Now, if we need to upgrade a module, we need to module unload first, and then module load. But module unload will have some edge cases, which will cause crashes or illegal memory address references. In-place upgrades may solve this set of problems. Ref: #4826, #10259

We will disable in-place upgrades under the following conditions, just as module unload does. * module exports one or more module-side data types. * module exports APIs used by other modules. * module has blocked clients. * module holds timer that is not fired.

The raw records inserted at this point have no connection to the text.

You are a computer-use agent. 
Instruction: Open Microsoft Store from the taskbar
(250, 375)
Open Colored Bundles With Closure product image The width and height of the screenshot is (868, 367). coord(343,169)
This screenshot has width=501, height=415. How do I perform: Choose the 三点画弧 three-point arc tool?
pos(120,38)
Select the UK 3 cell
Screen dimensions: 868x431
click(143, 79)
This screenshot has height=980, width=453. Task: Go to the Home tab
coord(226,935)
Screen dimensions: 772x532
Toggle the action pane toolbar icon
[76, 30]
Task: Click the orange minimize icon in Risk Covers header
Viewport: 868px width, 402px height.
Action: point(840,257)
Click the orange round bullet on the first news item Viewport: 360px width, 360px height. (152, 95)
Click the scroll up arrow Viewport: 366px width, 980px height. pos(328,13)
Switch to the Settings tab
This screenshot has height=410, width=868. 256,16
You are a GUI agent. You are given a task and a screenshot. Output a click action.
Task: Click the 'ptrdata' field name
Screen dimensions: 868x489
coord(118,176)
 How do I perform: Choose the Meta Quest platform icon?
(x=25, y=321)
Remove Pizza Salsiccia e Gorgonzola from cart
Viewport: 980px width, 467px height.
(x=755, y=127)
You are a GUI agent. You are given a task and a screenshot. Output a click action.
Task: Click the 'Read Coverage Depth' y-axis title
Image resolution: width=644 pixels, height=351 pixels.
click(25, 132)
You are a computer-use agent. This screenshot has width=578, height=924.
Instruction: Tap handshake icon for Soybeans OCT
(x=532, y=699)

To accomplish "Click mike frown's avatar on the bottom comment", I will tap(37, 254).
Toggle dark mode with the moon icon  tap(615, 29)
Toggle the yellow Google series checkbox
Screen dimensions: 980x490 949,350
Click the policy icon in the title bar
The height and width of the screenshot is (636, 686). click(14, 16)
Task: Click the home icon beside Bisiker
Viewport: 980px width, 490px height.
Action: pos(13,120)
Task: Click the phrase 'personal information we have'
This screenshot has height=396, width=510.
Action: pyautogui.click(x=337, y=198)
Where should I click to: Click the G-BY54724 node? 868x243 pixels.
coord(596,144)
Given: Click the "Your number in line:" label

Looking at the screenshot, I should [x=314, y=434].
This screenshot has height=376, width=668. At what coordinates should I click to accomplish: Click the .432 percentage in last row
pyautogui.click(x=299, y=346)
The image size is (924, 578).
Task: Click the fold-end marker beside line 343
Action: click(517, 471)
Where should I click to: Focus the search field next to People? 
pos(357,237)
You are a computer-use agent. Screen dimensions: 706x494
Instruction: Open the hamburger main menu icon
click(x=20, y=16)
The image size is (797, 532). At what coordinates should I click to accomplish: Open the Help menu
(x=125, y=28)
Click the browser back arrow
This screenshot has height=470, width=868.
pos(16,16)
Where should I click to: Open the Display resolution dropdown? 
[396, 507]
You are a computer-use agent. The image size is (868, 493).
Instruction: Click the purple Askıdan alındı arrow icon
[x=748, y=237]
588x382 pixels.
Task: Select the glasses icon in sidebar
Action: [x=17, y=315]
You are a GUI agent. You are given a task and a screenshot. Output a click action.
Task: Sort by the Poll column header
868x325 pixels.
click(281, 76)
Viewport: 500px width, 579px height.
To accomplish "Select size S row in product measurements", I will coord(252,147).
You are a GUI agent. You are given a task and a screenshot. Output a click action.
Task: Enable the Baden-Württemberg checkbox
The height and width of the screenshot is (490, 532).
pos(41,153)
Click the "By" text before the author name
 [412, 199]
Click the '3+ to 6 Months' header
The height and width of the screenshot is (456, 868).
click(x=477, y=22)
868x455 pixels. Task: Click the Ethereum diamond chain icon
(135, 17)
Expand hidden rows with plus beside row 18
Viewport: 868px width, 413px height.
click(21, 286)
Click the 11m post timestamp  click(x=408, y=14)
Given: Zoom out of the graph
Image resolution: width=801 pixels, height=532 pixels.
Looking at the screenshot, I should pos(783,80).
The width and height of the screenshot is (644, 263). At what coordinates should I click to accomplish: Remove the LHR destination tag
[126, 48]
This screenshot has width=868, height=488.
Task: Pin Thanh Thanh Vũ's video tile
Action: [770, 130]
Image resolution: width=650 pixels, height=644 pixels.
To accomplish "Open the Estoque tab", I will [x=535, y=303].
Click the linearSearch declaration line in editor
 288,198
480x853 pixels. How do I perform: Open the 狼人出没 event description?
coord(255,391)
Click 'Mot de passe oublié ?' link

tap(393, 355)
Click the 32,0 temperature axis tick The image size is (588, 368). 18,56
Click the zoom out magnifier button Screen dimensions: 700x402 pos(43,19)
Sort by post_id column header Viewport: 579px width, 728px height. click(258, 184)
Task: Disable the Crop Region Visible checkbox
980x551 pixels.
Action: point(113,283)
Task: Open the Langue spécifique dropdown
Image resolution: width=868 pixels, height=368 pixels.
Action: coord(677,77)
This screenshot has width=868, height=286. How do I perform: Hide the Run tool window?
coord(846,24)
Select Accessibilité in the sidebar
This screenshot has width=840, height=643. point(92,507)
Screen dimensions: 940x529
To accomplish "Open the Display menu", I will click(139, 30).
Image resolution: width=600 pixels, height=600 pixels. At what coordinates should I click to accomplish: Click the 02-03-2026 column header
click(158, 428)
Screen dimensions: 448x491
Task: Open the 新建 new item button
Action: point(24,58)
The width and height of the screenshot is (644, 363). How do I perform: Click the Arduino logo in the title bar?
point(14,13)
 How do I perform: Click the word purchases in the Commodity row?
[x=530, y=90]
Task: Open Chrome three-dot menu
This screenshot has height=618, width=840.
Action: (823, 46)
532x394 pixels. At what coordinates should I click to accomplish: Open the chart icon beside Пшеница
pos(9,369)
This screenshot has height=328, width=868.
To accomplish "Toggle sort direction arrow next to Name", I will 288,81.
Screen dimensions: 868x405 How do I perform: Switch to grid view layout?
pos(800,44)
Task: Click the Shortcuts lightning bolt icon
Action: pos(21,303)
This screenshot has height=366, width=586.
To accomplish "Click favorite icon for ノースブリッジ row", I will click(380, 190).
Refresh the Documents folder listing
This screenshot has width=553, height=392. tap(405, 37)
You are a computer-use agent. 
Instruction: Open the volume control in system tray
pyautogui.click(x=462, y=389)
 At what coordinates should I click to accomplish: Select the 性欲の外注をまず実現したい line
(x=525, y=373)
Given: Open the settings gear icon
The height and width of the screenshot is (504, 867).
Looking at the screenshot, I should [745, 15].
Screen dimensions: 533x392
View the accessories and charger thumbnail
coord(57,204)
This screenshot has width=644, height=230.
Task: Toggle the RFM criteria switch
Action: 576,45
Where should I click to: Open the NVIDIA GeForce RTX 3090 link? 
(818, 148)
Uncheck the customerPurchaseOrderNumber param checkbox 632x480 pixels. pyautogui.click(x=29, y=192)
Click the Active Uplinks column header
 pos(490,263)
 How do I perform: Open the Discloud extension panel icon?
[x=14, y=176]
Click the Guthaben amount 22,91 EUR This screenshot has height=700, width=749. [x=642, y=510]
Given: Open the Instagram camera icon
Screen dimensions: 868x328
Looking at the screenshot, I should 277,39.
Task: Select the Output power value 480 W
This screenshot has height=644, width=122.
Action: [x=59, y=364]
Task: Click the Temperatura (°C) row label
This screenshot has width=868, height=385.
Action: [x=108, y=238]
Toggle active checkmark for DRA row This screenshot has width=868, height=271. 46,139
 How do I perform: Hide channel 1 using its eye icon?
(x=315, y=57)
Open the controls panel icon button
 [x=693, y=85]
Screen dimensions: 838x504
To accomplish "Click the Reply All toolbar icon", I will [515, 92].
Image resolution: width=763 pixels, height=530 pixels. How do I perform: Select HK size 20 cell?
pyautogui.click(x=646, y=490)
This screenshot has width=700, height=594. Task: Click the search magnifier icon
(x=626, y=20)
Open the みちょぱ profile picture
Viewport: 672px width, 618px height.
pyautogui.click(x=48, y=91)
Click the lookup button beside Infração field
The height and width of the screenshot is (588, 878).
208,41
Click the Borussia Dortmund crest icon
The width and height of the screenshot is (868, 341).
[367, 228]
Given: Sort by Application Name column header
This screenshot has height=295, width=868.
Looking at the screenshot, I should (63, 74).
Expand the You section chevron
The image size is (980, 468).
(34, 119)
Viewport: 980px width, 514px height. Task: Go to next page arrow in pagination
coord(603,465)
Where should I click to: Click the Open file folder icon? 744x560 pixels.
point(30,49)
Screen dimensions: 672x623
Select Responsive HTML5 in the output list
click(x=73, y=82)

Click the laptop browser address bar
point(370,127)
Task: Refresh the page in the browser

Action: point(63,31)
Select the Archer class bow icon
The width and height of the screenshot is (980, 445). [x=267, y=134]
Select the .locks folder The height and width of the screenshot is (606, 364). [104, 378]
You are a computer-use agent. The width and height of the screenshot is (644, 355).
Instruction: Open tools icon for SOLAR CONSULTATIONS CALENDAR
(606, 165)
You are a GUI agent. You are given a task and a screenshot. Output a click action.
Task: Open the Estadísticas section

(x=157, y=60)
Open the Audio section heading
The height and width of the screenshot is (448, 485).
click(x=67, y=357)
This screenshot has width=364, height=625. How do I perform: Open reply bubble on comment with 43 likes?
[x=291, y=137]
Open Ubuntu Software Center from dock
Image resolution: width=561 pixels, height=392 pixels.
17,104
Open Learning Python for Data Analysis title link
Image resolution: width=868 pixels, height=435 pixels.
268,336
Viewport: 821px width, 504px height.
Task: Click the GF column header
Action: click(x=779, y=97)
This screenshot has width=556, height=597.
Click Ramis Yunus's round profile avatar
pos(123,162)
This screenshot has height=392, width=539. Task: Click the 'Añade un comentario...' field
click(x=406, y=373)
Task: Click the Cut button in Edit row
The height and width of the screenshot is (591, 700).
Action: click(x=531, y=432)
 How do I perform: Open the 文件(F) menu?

Another question, if any command has been modified, do we need to disable the in-place upgrade.

  • Add a new command
  • Delete an old command
  • Modify the parameters of any old command

Comment From: oranagra

maybe we should allow upgrades for modules with registered data types, maybe the old module should have a way to pass some struct with it's global pointers to the new module?

Comment From: sundb

@oranagra But what if the data struct of data types have been modified(i.g add new filed)? At this point, reading the value of the old data type will be out of memory.

Comment From: oranagra

I think we should let the modules handle it (in many cases there's a bug fix in the code, but no changes in the data structures). And even if there is a change in the data structure, maybe the new module can handle both the new and old types. Maybe allow it only for modules that declare they can handle it. I.e. either ones that set some "option" flag, or ones the implement the globals hand-off API i suggested.

Comment From: chenyang8094

IIUC, we are talking about modules hot upgrade?

Comment From: sundb

@chenyang8094 Yes.

Comment From: chenyang8094

I'm not sure what scenarios require it, but in our production environment, both module and redis images are bundled and released, and we don't use moudle unloadand module load to upgrade modules individually. Instead, we will use the new version redis+module as the old version redis' replica, and do a switch over after waiting for the data synchronization to complete.

For the module hot upgrade of the running redis, I think there will be many problems (such as address resolution, reconstruction of variables in memory, causing RT jitter, etc.). Currently, we also do not allow unloading of a module that exports data types.

So, I don't think it's a strong requirement (maybe only for those modules that don't export data types), of course it would be best if it could be supported, but I think it would cost a lot.

Comment From: sundb

For the module hot upgrade of the running redis, I think there will be many problems (such as address resolution, reconstruction of variables in memory, causing RT jitter, etc.). Currently, we also do not allow unloading of a module that exports data types.

Yep, This is the most problematic part of it, so we need to limit the use of this feature. For example, Restrictions on modifying the data structure of an old module, but require the module developer to know about it, otherwise it would be dangerous, which is exactly what @oranagra mentioned about only allowing modules with options like REDISMODULE_OPTIONS_ALLOW_RELOAD to be upgraded.

Comment From: chenyang8094

This may be a paradox, usually when a module can use REDISMODULE_OPTIONS_ALLOW_RELOAD it means that it is not very complicated(so there is very little chance it needs a hot update), conversely, a slightly more complicated module is unlikely to use REDISMODULE_OPTIONS_ALLOW_RELOAD. I think REDISMODULE_OPTIONS_ALLOW_RELOAD will bring a lot of challenges to developers(use or not), and it can easily lead to online disasters and be difficult to debug.

Comment From: sundb

@chenyang8094 Agree with you. There are still some uses for this feature, such as fixing a bug in a small piece of code, when using hot-upgrade does not require such a costly data migration as repl. Need more people's opinions.

Comment From: oranagra

yes, hot upgrade is complicated, and could in some cases be useful. UNLOAD, turns out to be complicated too (i could argue that even more complicated than RELOAD as we've seen in https://github.com/redis/redis/pull/10259).

maybe we should drop UNLOAD support...

Comment From: yossigo

Modules vary greatly, so it's hard to refer to them as one thing.

For a module with no data types, an in-place upgrade using UNLOAD followed by LOAD makes sense to me. For modules with data types, I think I'd avoid that anyway and take the Redis way of upgrading by failing over to a replica, etc.

Because of that, I'm not in favor of RELOAD which will end up more complex (both in terms of API, and surely giving way too much rope for module developers).

Comment From: oranagra

so when UNLOAD was created, it meant to reject cases where redis has pointers to the module's allocations. registered commands turns out to be one of them, so rejecting this case, means rejecting all UNLOAD attempts.